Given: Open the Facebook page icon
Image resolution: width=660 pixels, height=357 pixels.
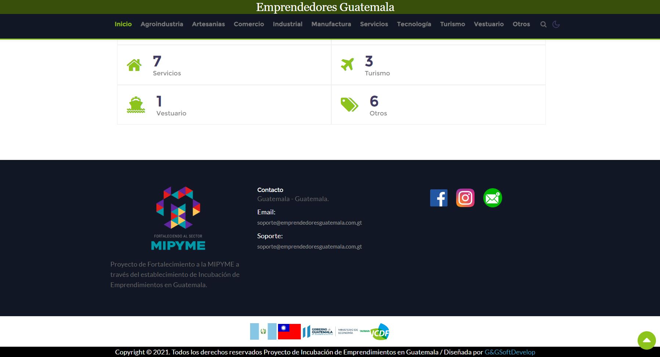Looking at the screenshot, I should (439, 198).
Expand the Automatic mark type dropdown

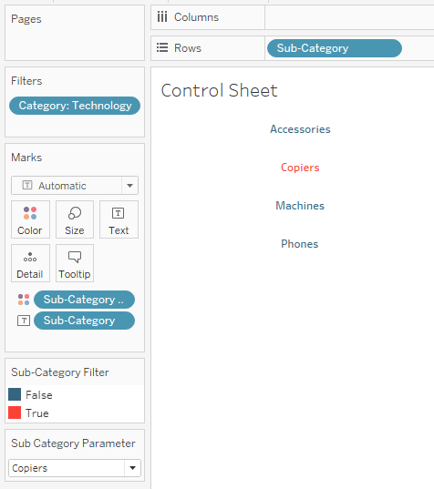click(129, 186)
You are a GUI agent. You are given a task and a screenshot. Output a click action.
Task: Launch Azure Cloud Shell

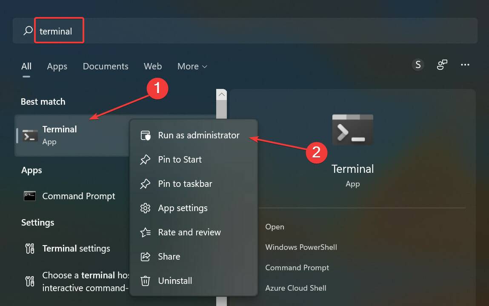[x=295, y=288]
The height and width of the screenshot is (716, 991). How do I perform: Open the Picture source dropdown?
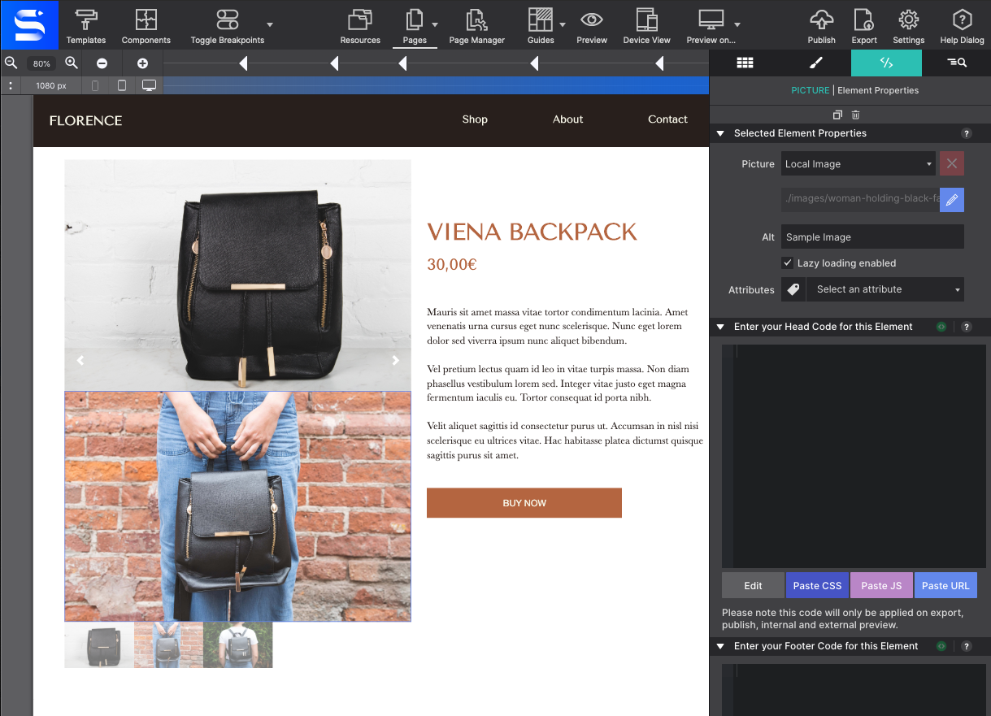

How to complete this task – What's needed is every record restated exactly, pictures excluded.

Exercise output –
Given: Open the Facebook page icon
Image resolution: width=660 pixels, height=357 pixels.
Looking at the screenshot, I should (439, 198).
Expand the Automatic mark type dropdown

click(129, 186)
You are a GUI agent. You are given a task and a screenshot. Output a click action.
Task: Launch Azure Cloud Shell

[x=295, y=288]
The height and width of the screenshot is (716, 991). How do I perform: Open the Picture source dropdown?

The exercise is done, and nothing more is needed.